I freely admit that my knowledge of the math behind the physics, and thus my understanding of the physics, is sorely limited.
I thought it was possible for a pair produced during such an event to both be consumed by the black hole, while still emitting photons due to Bremsstrahlung radiation, where a charged particle undergoes acceleration and releases a photon? And if that is happening, the black hole would be losing mass in supplying the energy for that photon, even though the black hole then consumed both members of the particle pair produced. Is this a correct understanding, a plausible one, or have I completely missed the point about Bremsstrahlung radiation?
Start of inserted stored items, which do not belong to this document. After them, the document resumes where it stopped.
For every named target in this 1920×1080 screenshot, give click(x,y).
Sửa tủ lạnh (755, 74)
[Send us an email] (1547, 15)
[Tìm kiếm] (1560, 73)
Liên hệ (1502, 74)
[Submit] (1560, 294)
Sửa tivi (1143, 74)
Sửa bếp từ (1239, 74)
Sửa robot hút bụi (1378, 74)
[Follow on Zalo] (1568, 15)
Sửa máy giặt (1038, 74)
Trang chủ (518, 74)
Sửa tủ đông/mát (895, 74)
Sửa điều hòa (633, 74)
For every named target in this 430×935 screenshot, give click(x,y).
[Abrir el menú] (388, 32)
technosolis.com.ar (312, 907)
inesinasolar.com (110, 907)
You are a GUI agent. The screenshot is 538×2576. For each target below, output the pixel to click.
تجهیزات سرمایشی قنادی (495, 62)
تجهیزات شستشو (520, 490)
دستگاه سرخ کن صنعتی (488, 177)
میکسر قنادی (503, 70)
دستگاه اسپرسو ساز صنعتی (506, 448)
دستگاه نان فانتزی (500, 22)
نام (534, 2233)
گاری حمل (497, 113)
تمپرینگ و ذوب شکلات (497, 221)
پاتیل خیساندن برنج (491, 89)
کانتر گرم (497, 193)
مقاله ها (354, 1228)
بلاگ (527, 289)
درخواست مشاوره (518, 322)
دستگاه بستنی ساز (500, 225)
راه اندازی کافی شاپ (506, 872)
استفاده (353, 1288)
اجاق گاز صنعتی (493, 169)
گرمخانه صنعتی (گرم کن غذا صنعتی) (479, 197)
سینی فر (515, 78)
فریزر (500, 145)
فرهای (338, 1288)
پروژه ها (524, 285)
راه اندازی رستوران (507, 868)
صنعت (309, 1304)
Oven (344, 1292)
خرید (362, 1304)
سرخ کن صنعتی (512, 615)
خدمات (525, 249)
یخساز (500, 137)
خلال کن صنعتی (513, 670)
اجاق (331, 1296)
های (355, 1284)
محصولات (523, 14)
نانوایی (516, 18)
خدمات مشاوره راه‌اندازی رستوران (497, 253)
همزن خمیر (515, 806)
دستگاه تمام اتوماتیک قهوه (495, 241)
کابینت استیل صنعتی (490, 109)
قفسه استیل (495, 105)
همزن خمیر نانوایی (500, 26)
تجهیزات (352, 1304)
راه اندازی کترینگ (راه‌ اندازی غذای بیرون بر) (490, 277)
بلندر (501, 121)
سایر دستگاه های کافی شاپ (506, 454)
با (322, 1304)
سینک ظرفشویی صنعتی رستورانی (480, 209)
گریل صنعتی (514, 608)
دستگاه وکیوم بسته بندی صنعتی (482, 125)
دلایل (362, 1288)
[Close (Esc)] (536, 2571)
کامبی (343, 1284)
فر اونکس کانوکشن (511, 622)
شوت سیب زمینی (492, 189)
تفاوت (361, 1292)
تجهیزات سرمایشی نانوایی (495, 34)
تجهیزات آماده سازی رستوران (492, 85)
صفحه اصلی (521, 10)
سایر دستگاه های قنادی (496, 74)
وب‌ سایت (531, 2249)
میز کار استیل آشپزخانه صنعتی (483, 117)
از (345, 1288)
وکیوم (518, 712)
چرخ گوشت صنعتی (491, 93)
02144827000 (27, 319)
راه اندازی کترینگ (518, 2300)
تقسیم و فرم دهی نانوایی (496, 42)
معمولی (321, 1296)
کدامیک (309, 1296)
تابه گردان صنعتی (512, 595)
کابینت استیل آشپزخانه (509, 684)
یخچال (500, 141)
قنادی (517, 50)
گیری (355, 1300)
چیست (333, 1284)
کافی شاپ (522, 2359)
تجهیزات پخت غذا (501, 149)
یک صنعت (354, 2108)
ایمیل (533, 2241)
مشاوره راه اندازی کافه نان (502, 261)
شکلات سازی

You’re not an astronomer or an astrophysicist. I have come to expect great things (dare I say miracles) of their ingenuity in finding indirect methods for things that can’t be detected directly:D

Actually, my bachelor’s degree was in astronomy and astrophysics. Trust me when I say that astronomers can’t measure temperatures of objects to a precision of better than one part in a million, which is what would be needed for any sort of indirect observation of Hawking radiation. And for any method I can actually think of, it’d be more like one part in a billion that would be needed.

So gravity is energy? Or gravity has energy?

Why can’t we just think of Hawking radiation as "the gravity is so goddamned strong that some of it squeezes into matter outside the event horizon, and escapes?

The first thing I thought when I saw the thread title was:
“Radiation! Get your radiation here! Only 10 cents a rad! Radiation!! Fresh from the fission factory. Step on up and get your raaaaaaaaay-dee-a-shun while it’s hot!”

Sorry about that.

Pardon my intrusion (I’m hardly an expert on this subject) but aren’t gravitons still purely theoretical?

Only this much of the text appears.